I previously dismissed plaintiff's amended complaint as against the Pennsylvania Board of Probation and Parole and the Office of Chief Counsel for the Board. Dkt. No. 9. Plaintiff, proceeding in forma pauperis, also asserts claims against the remaining defendants in their official and individual capacities pursuant to 42 U.S.C. § 1983 and seeks damages and compensation for every day of his incarceration, punitive damages, the restoration of his original maximum date and the termination of his new sentence. Id . For the reasons below, I will grant defendants' motion.
STANDARD OF| REVIEW
Federal Rule of Civil Procedure 12(b)(6) permits a court to dismiss all or part of an action for "failure to state a claim upon which relief can be granted." Fed.R.Civ.P. 12(b)(6). When reviewing a motion to dismiss "courts accept all factual allegations as true, construe the complaint in the light most favorable to the plaintiff and determine whether, under any reasonable reading of the complaint, the plaintiff may be entitled to relief." Fowler v. UPMC Shadyside , 578 F.3d 203, 210 (3d Cir. 2009) (internal quotations omitted). The question is not whether plaintiff will ultimately prevail. Watson v. Abington Twp. , 478 F.3d 144, 150 (3d Cir. 2007). Instead, for plaintiff's claims to survive a motion to dismiss, his "complaint must contain sufficient factual matter, accepted as true, to state a claim to relief that is plausible on its face.'" Ashcroft v. Iqbal , 556 U.S. 662, 678 (2009), quoting Bell Atl. Corp. v. Twombly , 550 U.S. 544, 570 (2007).
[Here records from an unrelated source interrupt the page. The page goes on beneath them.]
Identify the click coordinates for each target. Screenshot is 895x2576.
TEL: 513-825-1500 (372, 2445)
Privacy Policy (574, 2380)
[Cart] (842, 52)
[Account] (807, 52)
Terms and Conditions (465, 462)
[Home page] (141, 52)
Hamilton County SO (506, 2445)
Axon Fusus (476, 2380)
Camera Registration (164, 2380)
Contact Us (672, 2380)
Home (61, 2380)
28 U.S.C. § 1915 applies to actions brought in forma pauperis and requires that a court dismiss plaintiff's action if it is frivolous or malicious, fails to state a claim on which relief may be granted, or seeks monetary relief against a defendant who is immune from such relief. 28 U.S.C. § 1915(e)(2)(B). Because plaintiff is proceeding pro se, the court "must liberally construe his pleadings, and... apply the applicable law, irrespective of whether the pro se litigant has mentioned it by name." Dluhos v. Strasbere , 321 F.3d 365, 369 (3d Cir. 2003). "[H]owever inartfully pleaded, " pro se pleadings must be held to "less stringent standards than formal pleadings drafted by lawyers." Haines v. Kerner , 404 U.S. 519, 520-21 (1972). Unless amendment would be inequitable or futile the Court should not dismiss the complaint without allowing plaintiff leave to amend. Alston v. Parker , 363 F.3d 229, 235 (3d Cir. 2004), citing Grayson v. Mawiew State Hosp. , 293 F.3d 103, 108 (3d Cir. 2002).
I. Habeas Corpus
As a threshold matter, to the extent that plaintiff is seeking immediate or earlier release from confinement and/or challenging the legality of his parole revocation proceedings, such requests for injunctive relief are not properly asserted in a civil rights complaint but must instead be brought in a habeas corpus action. Christian v. Pa. Bd. of Prob. & Parole. No. 3:CV-13-2432, 2014 WL 131634, at *3 (M.D. Pa. Jan. 13, 2014): see also Williams v. Consovoy , 453 F.3d 173, 177 (3d Cir. 2006) ("It is well-settled that when a state prisoner is challenging the fact or duration of his confinement, his sole federal remedy is a writ of habeas corpus, not a § 1983 action."); Georeevich v. Strauss. 772 F.2d 1078 , 1086 (3d Cir. 1985), quoting Preiser v. Rodriguez , 411 U.S. 475, 400 (1973) ("[W]hen a state prisoner is challenging the very fact or duration of his physical imprisonment, and the relief he seeks is a determination that he is entitled to immediate release or a speedier release from that imprisonment, his sole federal remedy is a writ of habeas corpus."). Plaintiff's claims seeking restoration of his original sentence maximum date and the termination of his ongoing new maximum sentence challenge the legality of his parole revocation decision and cannot be properly asserted in the instant civil rights action.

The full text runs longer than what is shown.